Sortent de terre des fantômes, Christophe Honoré leur fait une place sur la scène. Le metteur en scène rend hommage à ses idoles, morts du sida. Deux représentations des Idoles au ThéâtredelaCité ces vendredi 12 et samedi 13 octobre.
Les ouvreurs du ThéâtredelaCité portent leur veste bleue et invitent à quitter le hall principal. De nombreux élèves, des étudiants, des parents, des travailleurs, des retraités et des personnes âgées : la grande salle du théâtre est vite pleine.
La scène n’est pas éclairée. Se laissent deviner des piliers, chaises et deux écrans. Quelques silhouettes se déplacent lentement. Un projecteur pointe une enceinte qui projette la voix de Christophe Honoré, metteur en scène de la pièce. Le décor est profond, la scène ressemble à une espèce de station d’arrêt de RER, de métro, à un ample sous-sol.
Les premières répliques suscitent l’incompréhension. Le comédien interprétant Jean-Luc Lagarce, Julien Honoré, évoque les premiers écrits de Renaud Camus. Quelques plaisanteries s’essoufflent. Marina Foïs n’a pas encore oté son costume de Sophie Pétoncule. Le début de la représentation déçoit quelque peu. Mais, ce sentiment ne reste pas.
[…] et le sens de votre vie, serait votre mort.

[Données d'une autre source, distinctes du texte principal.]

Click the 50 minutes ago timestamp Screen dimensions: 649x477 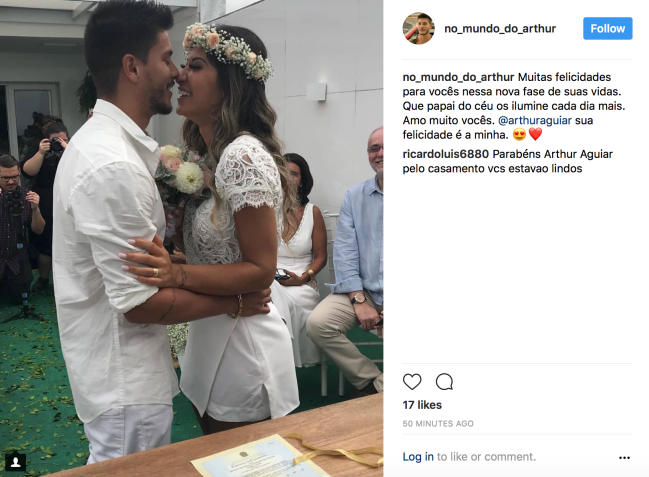tap(438, 424)

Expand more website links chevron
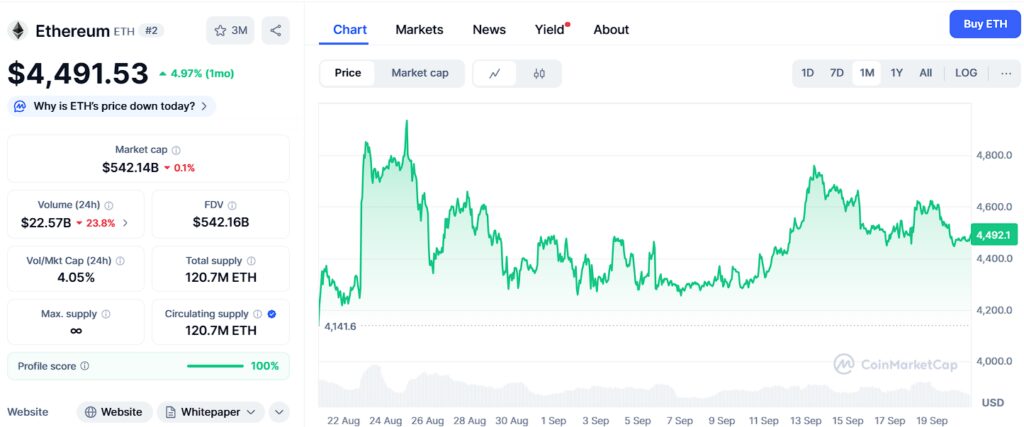click(x=279, y=412)
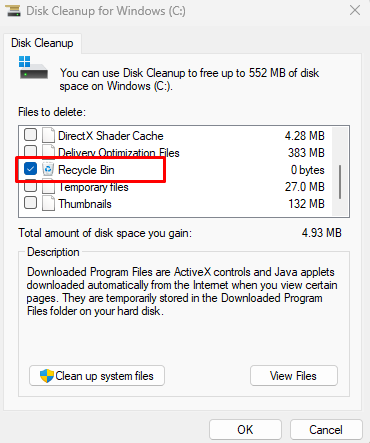Click the Recycle Bin icon in list
The height and width of the screenshot is (443, 370).
(x=48, y=170)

Le sujet est le sida. Des planches de la magnifique bande-dessinée Pilules bleues de Frederik Peeters reviennent à l’esprit, dans un registre différent. Marine Foïs est Hervé Guibert, Marlène Saldana joue Jacques Demy, Jean-Charles Clichet devient Serge Daney, Harrison Arévalo interprète Cyril Collard et Youssouf Abi-Ayad, Bernard-Marie Koltès. Tous sont des morts, des fantômes. Tous prennent part à cette pièce colorée comédie musicale, nourrie de références cinématographiques et littéraires.
La pièce gagne en profondeur à mesure que les scènes se succèdent. Marlène Saldana, s’aventurant dans une incroyable danse applaudit sans mesure par les spectateurs en plein milieu de la représentation, et Jean-Charles Clichet surprennent par des prestations de qualité. La composition musicale qui soutient la pièce amène et consolide les tensions. Les deux écrans utilisés, auxquels répondent deux façades où sont projetées des séquences filmées en direct ou en amont de la représentation, apportent une couche supplémentaire à cette pièce.
Les comédiens allument les cigarettes les unes après les autres, sans compter et les écrasent, spectacle plaisant aux yeux des spectateurs, sur le plancher de la scène. Pareillement, les scènes se suivent et la pièce n’en est qu’une collection. Certaines sont véritablement délicieuses, fascinantes, d’autres plus banales. La représentation est une ronde d’éclats et de répliques.
Il n’est pas aisé de rendre compte de cette pièce. Elle est composite, un archipel d’îlots de jeu différents. Les spectateurs suivent les comédiens, leur font confiance, les yeux bandés. A la légère déception initiale succède le plaisir et le vif intérêt. Tout cela fonctionne.